Thanks for the reminders!
I wonder how hard the Spanish Flu epidemic hit Germany in 1917-18?
The Spanish flu was my first thought, too!
I think it may be a bit too early for the flu to have been the cause here, but I can’t rule it out yet.
It didn’t, not in 1917. Didn’t really hit Europe until it came via US troop ships in 1918. I think it’ll prove too late to have been the cause of death here, but it’s still in the mix until I can rule it out.
Judy,
great to read how your work on the Bremen records.
Did you know that I live about 40km to Bremen? There is also an really active society on Bremen (called “Die Maus”) – there are couple of great people. I’ll be glad to introduce you to them.
regards from Germany, Timo
Timo, I may ask you to contact Die Maus for me and find out why they haven’t activated my membership yet.

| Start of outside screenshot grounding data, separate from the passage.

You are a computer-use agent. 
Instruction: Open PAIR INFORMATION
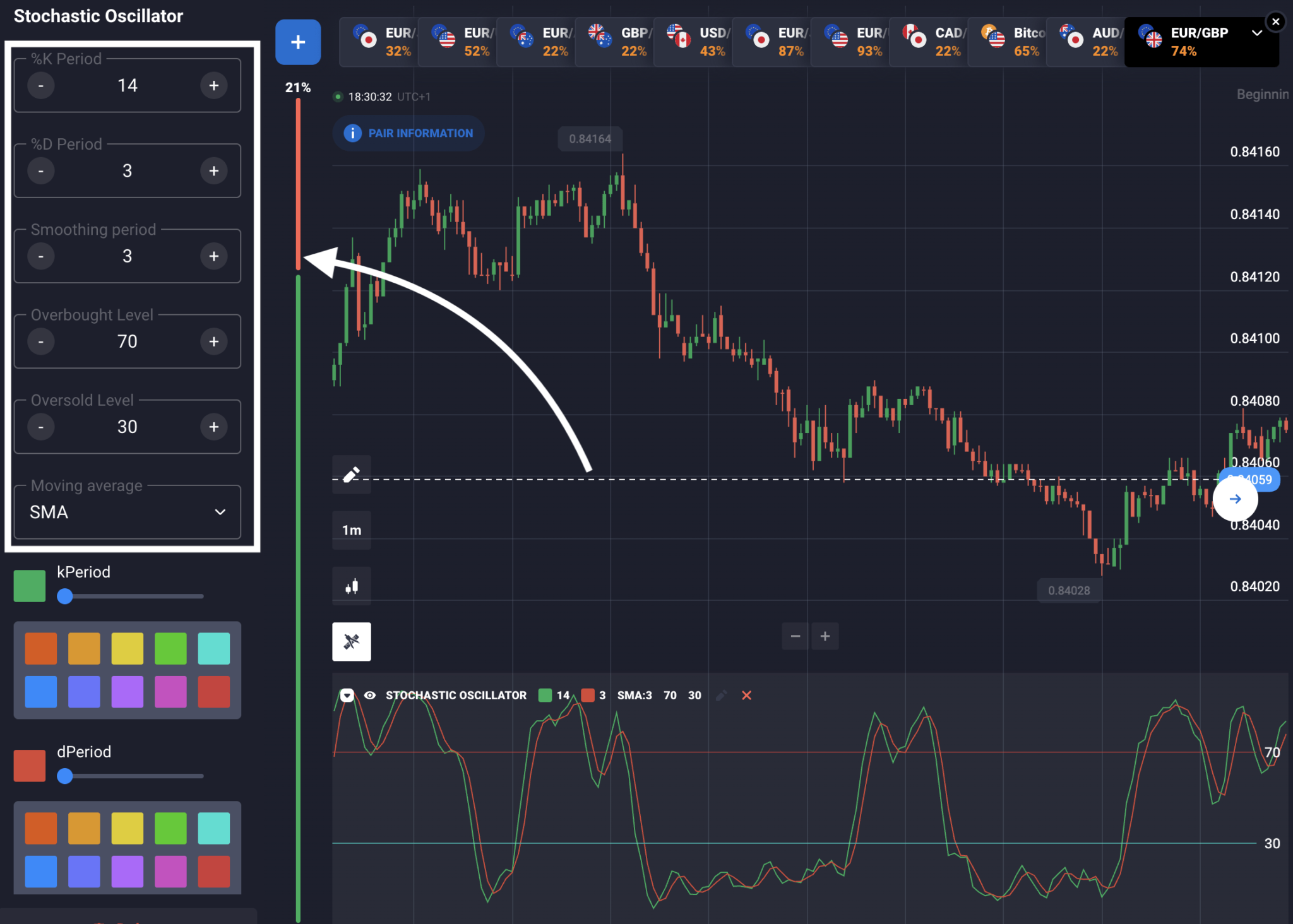(408, 133)
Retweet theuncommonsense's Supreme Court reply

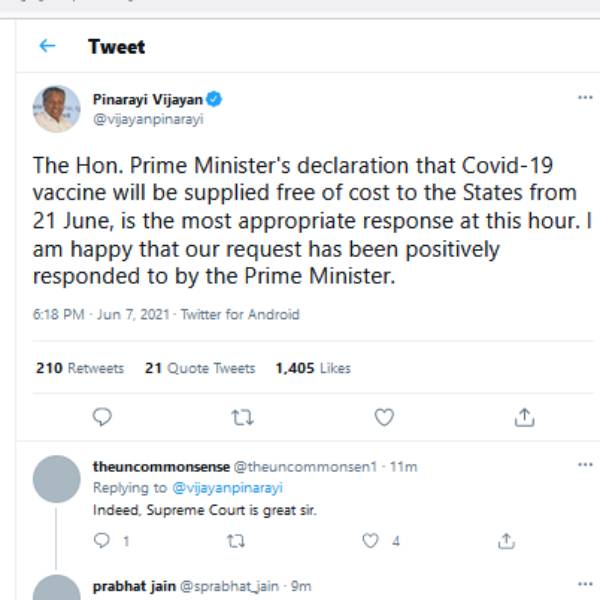(x=236, y=541)
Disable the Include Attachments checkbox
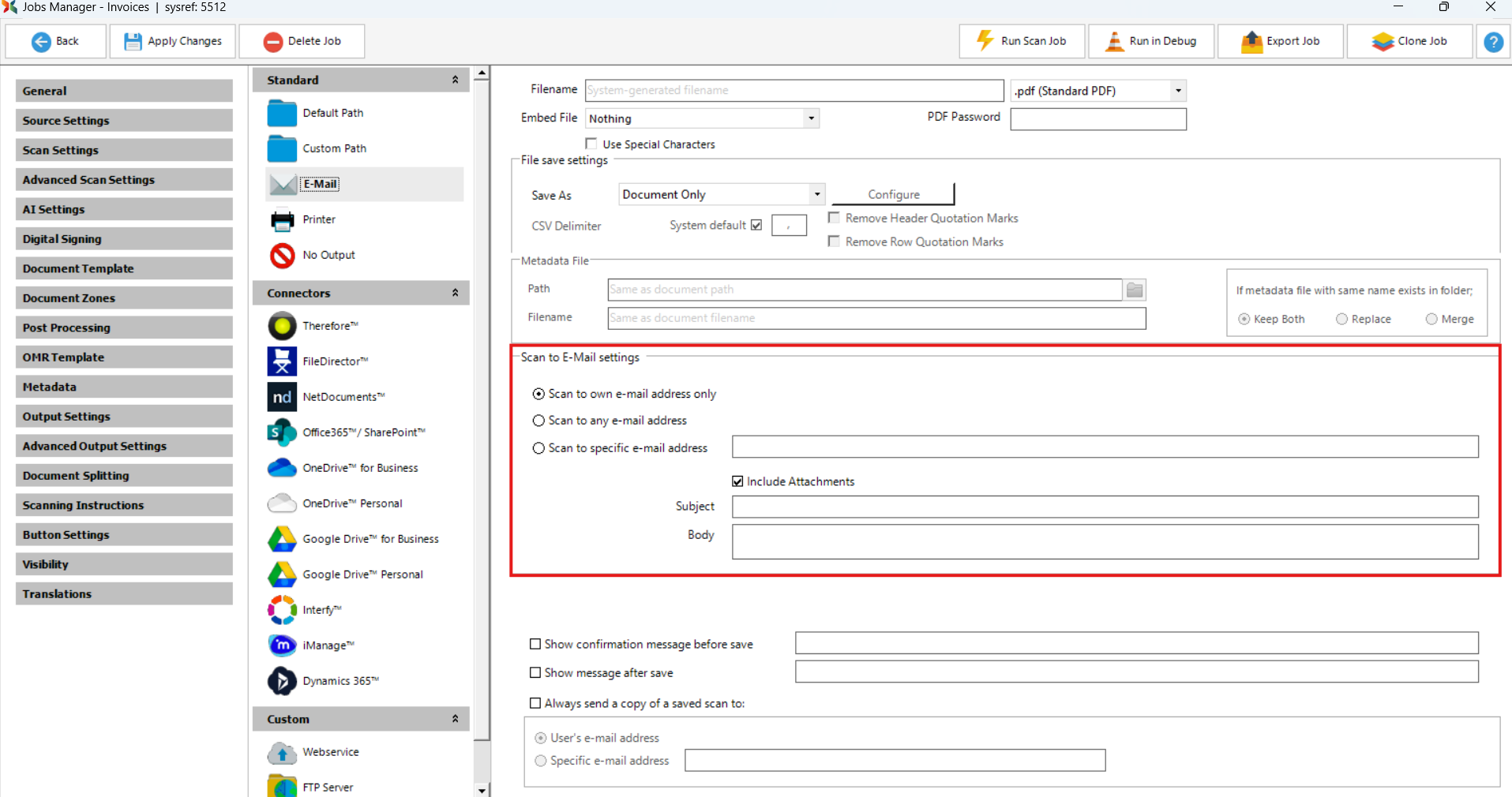Viewport: 1512px width, 797px height. (x=737, y=481)
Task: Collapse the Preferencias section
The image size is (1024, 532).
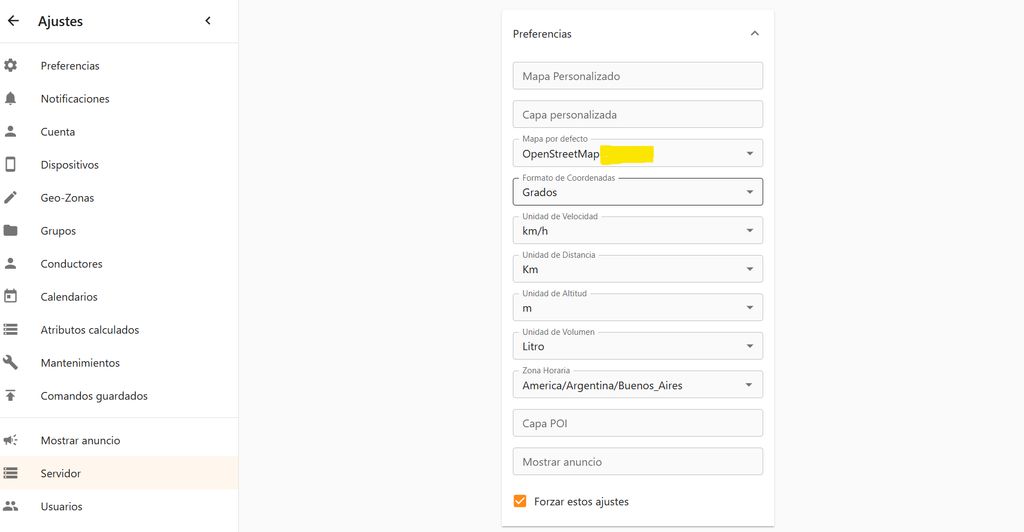Action: (754, 34)
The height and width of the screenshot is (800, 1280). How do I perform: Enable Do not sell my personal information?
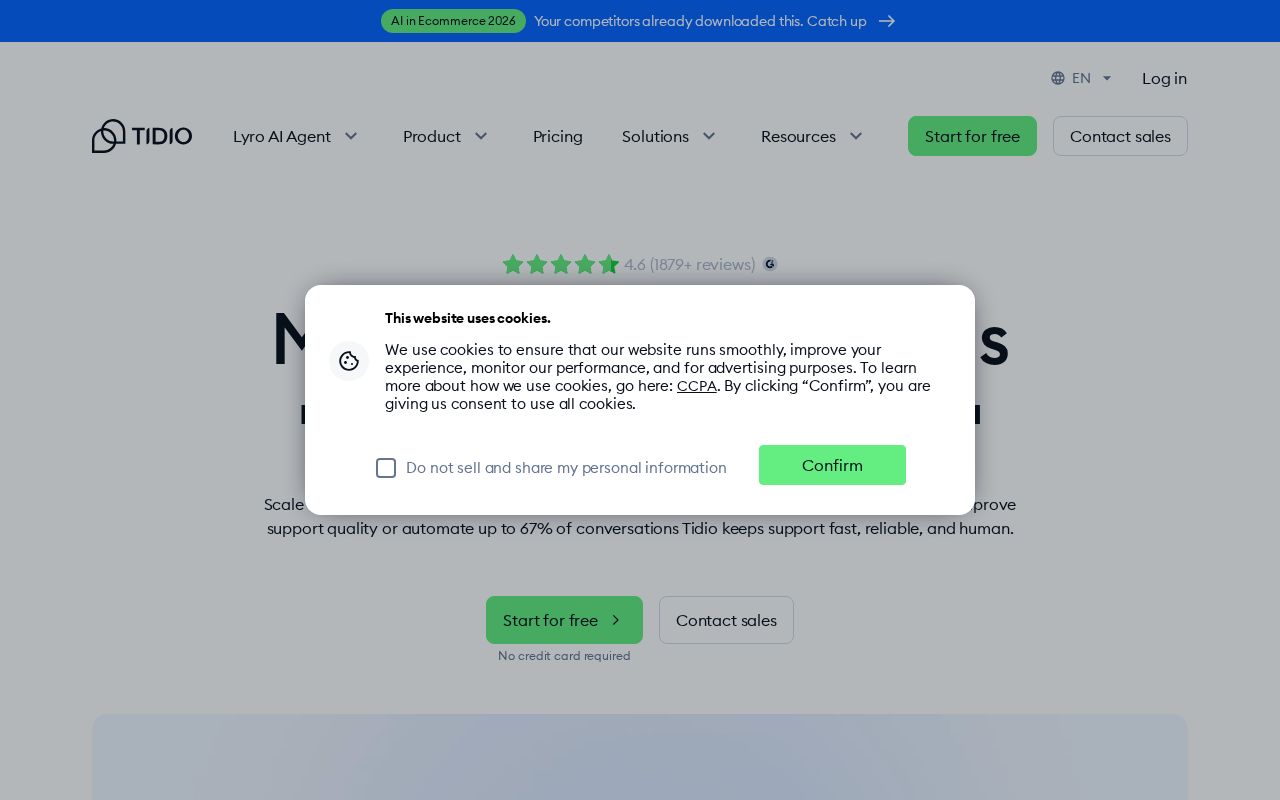(x=386, y=468)
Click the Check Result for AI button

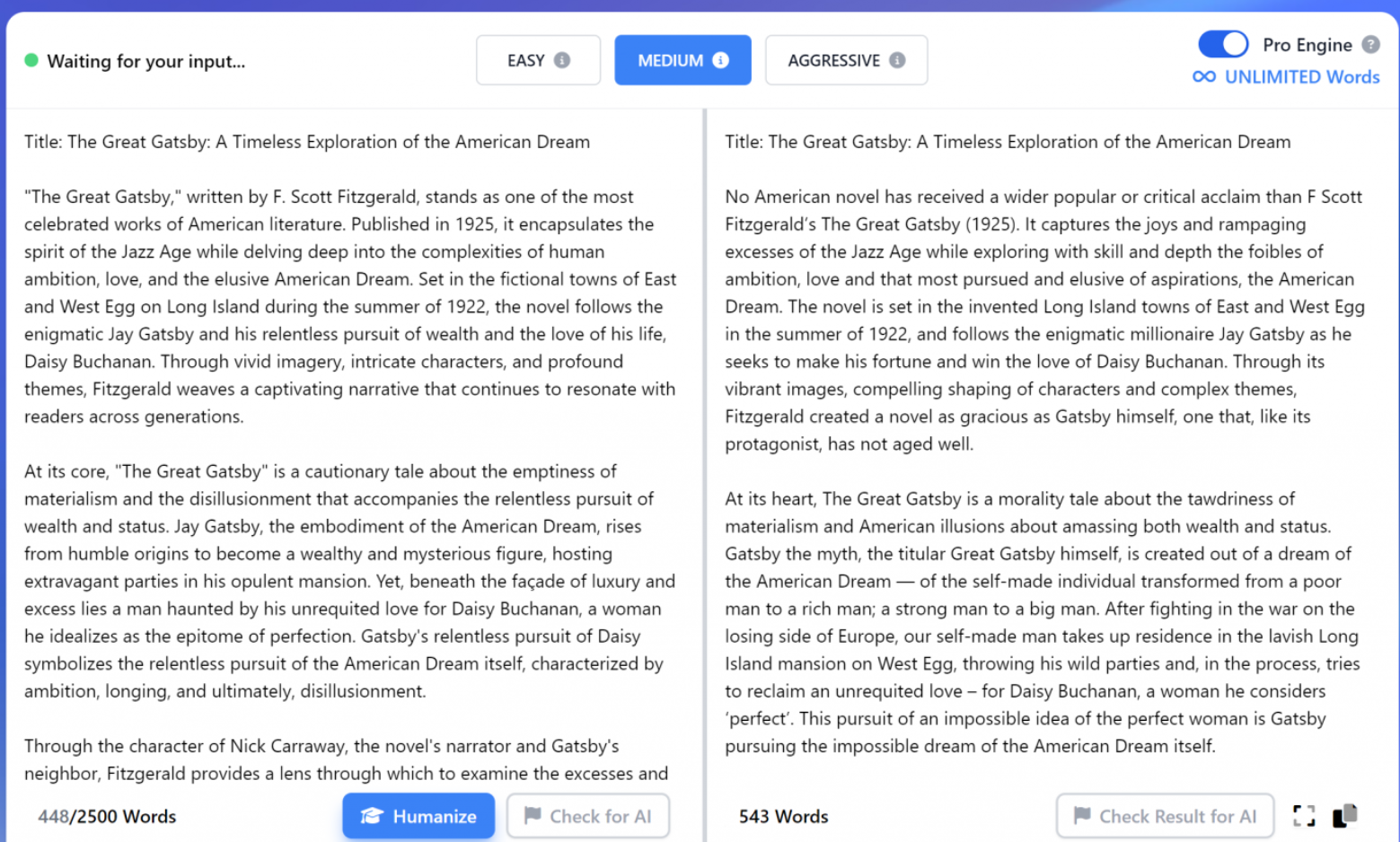(x=1165, y=816)
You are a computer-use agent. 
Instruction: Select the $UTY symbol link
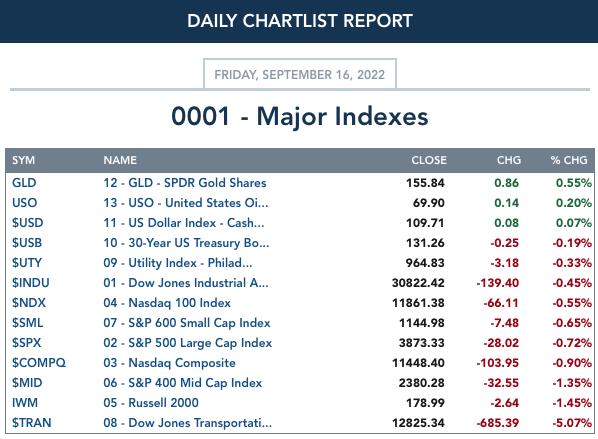pos(27,263)
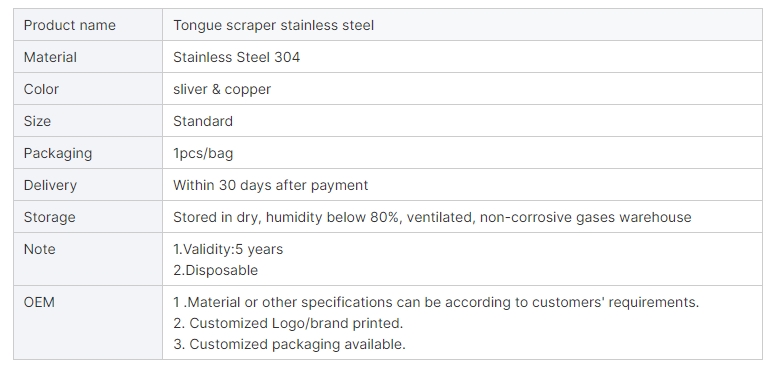Select the '1.Validity:5 years' line
Screen dimensions: 768x365
228,249
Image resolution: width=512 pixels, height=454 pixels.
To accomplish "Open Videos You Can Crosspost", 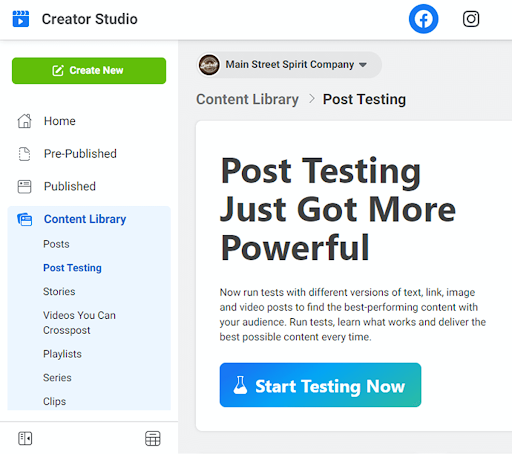I will pyautogui.click(x=79, y=323).
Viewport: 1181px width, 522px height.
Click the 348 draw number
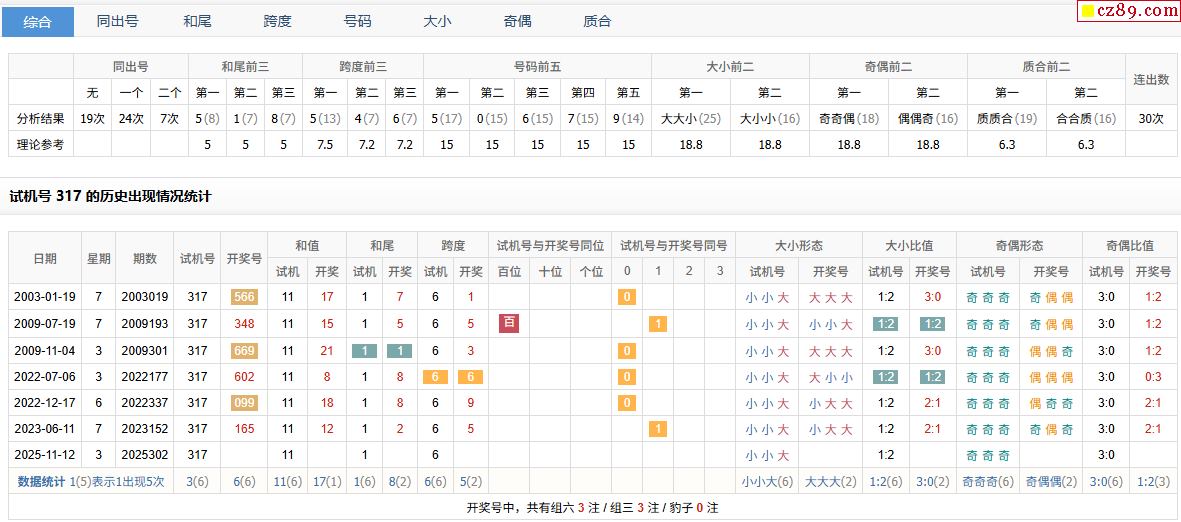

I paid for it via PayPal months ago and have heard nothing!
A recent paper calculates the excess deaths in German during the flu pandemic as 426,574: http://onlinelibrary.wiley.com/doi/10.1111/j.1750-2659.2009.00080.x/pdf
This website has been helpful in finding German war graves from the First World War: http://www.volksbund.de/graebersuche.html
Graham, the flu didn’t really reach Europe until it came with the US troop ships and, I suspect, a bit too late to have been the reason for this particular death. But it’s still in the list of possibilities until I can do more research.
Might World War I have had something to do with it? The conflict took millions of casualties, both military and civilian.
That’s my working theory, Ken. I suspect the death was too early to be flu-related, but could well have been war-related.